Time Frame to Collect on a Debt

Time Frame to Collect on a Debt

The average American carries at least four credit cards and has an average credit card debt of $5,100 as of 2010, says Hoffman, Brinker and Roberts. They report that Generation Y individuals -- those between age 20 and 29 -- are cashing out their 401k plans, are less likely to have health coverage than previous generations and aren't building cash savings. With debt showing no signs of alleviating, consumers often need to know the time limit creditors have for debt collection.

State Variations

    As of 2010, there is no national statute of limitations for debt collection. Instead, every state has their own statute of limitations. This means that the same debt amount and type can have different time limits for collection depending on where you live.

Guidelines by Agreement Type

    Debt usually occurs under four main types of agreements. These include oral contracts, written contracts, promissory notes and open-ended agreements. The time frame for collecting each of these debt types varies. Oral contracts have a limit of three to 10 years as of 2010, depending on the state, according to the BCS Alliance website. Written contracts, open-ended agreements and promissory notes all have limits between three to 15 years.

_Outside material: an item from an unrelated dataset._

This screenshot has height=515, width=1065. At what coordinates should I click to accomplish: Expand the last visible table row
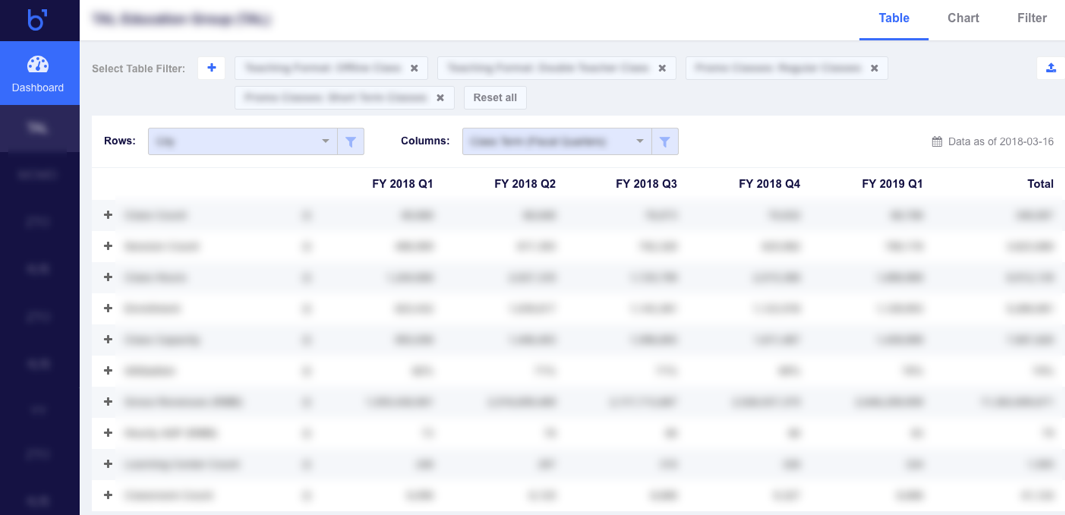point(108,495)
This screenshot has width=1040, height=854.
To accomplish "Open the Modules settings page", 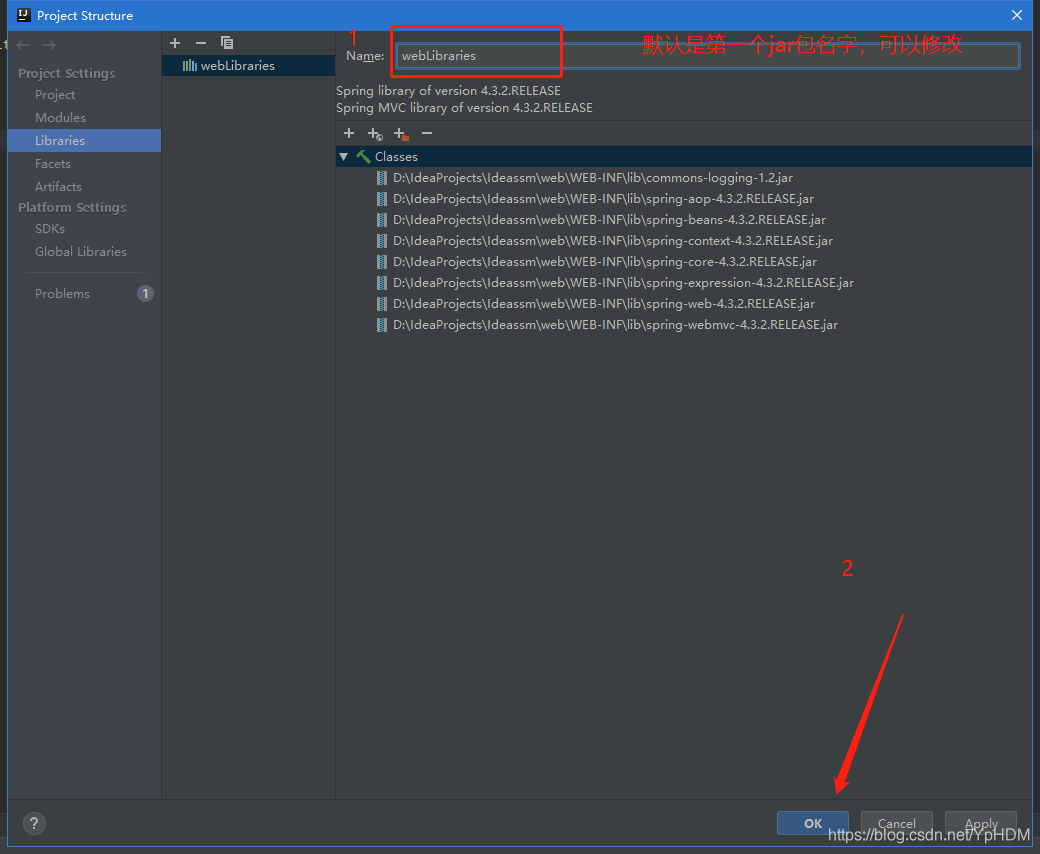I will coord(60,118).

Beginning and End of Statute

    The statute of limitation on any debt begins when you do something contrary to the terms of your agreement. In most cases, this is failure to make one or more payments. To figure out when the statute ends, you have to figure out when your breach occurred and then add the number of years your state allows for the debt type. Some agreements have acceleration clauses, which basically mean that the statute doesn't start until the creditor sends you a notice of default and you do not rectify the problems with your account as indicated in the letter. In this case, you may have a little more time, because the statute would be calculated based on your failure to respond to the creditor's notice, not based on your original breach.

Unnecessary Payments

    Once the statute of limitations on a debt expires, your creditor legally is no longer entitled to collect the debt. You have the right to use the statute of limitations as a defense against payment. However, many consumers do not realize this. As a result, when creditors ask for payments after the statute of limitations has expired, they pay out money which they truly no longer owe. Additionally, creditors will not always continue to pursue debts through the statute of limitations. This is because the cost of pursuing the debt eventually outweighs the debt itself.